Aim
Write out word for word every line of the records below, from the line containing "egbring@emsbueren.de (489, 264)" down to the line containing "Freiwillige Feuerwehr Emsbüren (1028, 1404)", both of those included.

Information given
════════

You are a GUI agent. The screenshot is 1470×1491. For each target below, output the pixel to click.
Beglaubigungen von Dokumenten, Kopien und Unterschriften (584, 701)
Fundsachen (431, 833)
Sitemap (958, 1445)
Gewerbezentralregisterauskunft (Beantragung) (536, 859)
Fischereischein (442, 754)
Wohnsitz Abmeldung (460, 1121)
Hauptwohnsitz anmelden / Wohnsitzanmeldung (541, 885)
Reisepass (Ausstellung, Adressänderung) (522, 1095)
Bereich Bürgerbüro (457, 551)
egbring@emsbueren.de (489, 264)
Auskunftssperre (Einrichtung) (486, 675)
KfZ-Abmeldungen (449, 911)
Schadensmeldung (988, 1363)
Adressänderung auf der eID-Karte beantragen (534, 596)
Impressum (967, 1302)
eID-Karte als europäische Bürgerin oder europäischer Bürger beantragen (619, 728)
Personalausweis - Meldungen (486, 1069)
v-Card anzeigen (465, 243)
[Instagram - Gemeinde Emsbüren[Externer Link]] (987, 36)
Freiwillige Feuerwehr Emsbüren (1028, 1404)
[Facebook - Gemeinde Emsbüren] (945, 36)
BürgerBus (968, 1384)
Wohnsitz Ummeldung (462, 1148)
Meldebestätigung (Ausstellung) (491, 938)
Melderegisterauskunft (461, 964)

════════

Solution for this problem
egbring@emsbueren.de (489, 264)
Auskunftssperre (Einrichtung) (486, 675)
KfZ-Abmeldungen (449, 911)
Schadensmeldung (988, 1363)
Adressänderung auf der eID-Karte beantragen (534, 596)
Impressum (967, 1302)
eID-Karte als europäische Bürgerin oder europäischer Bürger beantragen (619, 728)
Personalausweis - Meldungen (486, 1069)
v-Card anzeigen (465, 243)
[Instagram - Gemeinde Emsbüren[Externer Link]] (987, 36)
Freiwillige Feuerwehr Emsbüren (1028, 1404)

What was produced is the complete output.